Another source of trouble is that polyunsaturated oils turn rancid very easily, and with processing and storage, the potential for rancidity is greatly increased. It is well established that rancid (oxidised) fats are major contributors to heart disease, stroke, cancer, macular degeneration and other degenerative conditions.

After all that, what is best – or least harmful – to put on bread? Unsalted butter is undoubtedly less harmful than margarine, simply because it is a pure ‘natural’ food free of additives. If a person has a triglyceride (blood fat) problem, then it is virtually essential to avoid both, at least until triglycerides have come down.
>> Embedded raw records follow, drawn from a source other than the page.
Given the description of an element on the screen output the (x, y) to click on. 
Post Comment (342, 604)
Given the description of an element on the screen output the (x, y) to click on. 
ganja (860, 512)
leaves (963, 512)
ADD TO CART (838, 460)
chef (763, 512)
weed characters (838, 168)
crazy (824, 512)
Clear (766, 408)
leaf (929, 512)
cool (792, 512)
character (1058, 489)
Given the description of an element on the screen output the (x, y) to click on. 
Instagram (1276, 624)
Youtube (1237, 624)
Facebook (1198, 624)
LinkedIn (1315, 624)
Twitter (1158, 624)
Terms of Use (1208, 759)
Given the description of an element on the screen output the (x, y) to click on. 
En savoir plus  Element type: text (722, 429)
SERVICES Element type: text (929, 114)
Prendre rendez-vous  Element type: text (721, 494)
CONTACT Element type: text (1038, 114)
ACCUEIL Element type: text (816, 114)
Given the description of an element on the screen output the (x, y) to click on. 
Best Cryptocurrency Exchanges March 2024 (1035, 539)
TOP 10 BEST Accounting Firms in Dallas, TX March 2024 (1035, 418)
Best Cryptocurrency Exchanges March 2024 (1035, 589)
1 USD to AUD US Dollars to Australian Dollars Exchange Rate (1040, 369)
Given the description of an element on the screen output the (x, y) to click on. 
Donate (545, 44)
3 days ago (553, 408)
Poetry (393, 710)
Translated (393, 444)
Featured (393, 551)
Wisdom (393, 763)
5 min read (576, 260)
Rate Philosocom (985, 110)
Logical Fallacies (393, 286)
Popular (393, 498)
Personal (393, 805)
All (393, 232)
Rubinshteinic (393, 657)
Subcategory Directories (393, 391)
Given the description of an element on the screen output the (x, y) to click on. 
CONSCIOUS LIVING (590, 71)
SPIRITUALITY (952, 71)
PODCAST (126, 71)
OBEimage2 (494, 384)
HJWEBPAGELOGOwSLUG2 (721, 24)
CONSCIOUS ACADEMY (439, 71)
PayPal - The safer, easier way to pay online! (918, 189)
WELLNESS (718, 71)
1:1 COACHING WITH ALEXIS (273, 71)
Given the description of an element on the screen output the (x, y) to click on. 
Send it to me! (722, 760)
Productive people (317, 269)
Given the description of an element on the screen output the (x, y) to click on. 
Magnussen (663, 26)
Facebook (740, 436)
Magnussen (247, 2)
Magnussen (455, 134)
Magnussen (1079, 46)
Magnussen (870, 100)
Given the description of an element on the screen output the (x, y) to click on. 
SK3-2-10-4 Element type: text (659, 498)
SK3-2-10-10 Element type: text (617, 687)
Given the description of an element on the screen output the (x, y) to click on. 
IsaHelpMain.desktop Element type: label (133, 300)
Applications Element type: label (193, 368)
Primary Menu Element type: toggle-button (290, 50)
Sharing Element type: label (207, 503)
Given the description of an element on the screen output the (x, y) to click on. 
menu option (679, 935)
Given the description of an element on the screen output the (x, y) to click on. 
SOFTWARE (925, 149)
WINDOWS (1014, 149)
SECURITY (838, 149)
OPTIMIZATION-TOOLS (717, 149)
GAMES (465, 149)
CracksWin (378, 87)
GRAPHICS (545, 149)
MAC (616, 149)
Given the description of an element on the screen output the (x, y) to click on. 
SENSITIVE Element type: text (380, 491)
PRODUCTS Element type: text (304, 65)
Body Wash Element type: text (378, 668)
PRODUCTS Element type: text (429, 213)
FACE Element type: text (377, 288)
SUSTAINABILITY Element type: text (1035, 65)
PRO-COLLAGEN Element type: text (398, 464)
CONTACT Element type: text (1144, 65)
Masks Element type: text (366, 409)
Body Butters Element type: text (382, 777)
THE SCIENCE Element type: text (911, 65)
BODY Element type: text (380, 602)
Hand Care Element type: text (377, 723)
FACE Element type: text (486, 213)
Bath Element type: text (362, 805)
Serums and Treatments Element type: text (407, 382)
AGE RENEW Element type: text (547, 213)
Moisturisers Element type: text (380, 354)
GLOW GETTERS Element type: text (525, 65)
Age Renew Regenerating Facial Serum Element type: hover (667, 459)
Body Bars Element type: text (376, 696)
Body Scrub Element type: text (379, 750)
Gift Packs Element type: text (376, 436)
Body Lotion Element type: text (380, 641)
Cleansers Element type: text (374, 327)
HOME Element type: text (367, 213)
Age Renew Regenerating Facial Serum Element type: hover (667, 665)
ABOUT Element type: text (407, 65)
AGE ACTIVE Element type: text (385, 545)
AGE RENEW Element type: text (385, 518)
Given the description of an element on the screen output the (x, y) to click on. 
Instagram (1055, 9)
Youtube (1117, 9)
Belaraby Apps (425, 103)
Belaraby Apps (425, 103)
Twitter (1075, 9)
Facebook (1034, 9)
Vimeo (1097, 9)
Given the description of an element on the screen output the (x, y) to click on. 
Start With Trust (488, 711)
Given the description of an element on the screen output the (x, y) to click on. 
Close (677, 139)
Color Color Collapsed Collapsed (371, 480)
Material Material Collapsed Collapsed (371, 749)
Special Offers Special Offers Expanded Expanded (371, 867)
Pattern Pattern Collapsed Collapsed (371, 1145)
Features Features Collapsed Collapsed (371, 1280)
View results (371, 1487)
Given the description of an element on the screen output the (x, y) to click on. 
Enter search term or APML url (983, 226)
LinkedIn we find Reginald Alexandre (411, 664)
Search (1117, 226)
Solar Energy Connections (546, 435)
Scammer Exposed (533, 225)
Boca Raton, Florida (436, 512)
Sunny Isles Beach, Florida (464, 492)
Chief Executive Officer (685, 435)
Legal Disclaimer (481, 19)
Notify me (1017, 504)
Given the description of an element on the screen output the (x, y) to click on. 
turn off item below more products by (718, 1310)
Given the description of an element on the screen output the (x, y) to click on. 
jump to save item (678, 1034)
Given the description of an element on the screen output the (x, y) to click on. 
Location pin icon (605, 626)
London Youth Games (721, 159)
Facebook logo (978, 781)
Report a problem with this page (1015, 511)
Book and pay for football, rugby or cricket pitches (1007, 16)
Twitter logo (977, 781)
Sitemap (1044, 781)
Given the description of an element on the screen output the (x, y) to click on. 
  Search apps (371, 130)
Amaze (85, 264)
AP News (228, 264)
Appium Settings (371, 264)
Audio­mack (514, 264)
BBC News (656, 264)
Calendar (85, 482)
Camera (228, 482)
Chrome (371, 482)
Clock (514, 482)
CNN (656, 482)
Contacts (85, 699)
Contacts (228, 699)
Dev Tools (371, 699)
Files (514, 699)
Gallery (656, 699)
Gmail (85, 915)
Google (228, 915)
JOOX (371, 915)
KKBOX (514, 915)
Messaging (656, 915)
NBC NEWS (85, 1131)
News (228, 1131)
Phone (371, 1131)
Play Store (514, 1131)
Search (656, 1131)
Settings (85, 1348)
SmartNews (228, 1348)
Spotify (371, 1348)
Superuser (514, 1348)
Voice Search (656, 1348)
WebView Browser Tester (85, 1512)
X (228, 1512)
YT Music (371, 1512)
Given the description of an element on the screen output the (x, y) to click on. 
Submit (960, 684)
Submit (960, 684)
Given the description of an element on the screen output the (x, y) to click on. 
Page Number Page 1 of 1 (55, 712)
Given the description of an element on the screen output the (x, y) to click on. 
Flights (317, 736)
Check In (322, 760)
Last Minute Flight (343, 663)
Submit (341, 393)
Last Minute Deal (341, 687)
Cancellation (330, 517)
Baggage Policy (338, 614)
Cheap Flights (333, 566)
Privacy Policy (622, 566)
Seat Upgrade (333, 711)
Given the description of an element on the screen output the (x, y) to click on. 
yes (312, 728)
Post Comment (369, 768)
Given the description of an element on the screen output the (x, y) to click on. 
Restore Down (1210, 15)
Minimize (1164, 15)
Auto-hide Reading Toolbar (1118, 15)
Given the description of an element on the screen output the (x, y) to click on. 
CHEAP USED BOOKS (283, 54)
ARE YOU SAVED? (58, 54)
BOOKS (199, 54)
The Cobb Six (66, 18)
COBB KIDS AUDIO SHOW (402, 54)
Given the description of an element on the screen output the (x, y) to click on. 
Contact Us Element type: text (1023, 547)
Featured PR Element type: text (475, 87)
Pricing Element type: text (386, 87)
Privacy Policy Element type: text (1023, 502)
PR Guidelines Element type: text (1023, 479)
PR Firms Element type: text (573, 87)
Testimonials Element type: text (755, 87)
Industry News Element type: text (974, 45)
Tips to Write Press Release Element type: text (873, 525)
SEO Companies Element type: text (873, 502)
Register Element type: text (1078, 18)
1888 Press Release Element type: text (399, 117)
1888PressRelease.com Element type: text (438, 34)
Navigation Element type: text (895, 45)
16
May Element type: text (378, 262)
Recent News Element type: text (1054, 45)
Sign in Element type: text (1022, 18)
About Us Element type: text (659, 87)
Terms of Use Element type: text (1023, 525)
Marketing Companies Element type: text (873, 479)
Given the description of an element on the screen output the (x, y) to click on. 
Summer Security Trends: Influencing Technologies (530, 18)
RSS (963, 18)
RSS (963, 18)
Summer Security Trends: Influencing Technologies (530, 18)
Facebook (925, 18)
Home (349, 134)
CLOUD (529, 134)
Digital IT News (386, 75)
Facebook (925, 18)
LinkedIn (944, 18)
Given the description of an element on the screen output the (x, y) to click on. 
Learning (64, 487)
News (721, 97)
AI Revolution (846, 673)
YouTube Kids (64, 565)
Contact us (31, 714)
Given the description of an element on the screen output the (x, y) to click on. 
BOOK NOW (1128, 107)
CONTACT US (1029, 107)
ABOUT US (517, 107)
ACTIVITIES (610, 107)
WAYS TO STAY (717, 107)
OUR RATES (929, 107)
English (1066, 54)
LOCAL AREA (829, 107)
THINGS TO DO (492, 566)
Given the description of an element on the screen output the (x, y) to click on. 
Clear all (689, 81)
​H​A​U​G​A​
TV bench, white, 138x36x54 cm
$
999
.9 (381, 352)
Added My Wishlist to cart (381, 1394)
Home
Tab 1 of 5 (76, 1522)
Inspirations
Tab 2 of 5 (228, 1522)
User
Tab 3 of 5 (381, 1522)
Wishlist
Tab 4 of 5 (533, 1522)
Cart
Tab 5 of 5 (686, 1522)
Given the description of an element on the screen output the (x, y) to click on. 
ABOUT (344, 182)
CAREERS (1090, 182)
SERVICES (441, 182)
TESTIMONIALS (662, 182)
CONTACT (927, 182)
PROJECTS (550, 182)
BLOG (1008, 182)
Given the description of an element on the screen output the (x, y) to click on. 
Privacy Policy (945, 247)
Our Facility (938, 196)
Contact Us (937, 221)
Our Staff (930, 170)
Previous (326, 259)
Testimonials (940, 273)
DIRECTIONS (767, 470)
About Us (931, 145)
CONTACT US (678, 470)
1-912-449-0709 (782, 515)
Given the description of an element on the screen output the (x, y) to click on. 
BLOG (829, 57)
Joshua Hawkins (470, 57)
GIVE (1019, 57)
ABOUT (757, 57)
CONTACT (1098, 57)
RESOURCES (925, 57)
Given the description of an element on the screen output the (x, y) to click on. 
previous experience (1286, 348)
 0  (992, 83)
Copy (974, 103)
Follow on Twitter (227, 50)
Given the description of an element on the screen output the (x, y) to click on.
Superior to either would be mashed avocado, mashed banana, tahini, peanut butter or even (home-made) ‘extended butter’. It is easy to make extended butter. Put into a blender one packet of unsalted butter at room temperature, one cup of olive oil and one cup of water, also at room temperature. Blend until smooth, then place in an airtight container in the fridge. Not only is this as spreadable as margarine, but it contains only one-third the amount of saturated fat.

So it is partly true that margarine can send you blind, cause heart disease and stroke and possibly even make a contribution to cancer – if it is eaten regularly, that is.

One final gem re poly marg. It is just one molecule away from being plastic. This is why flies and microorganisms won’t touch it. After all, would you melt your Tupperware and spread that on your toast?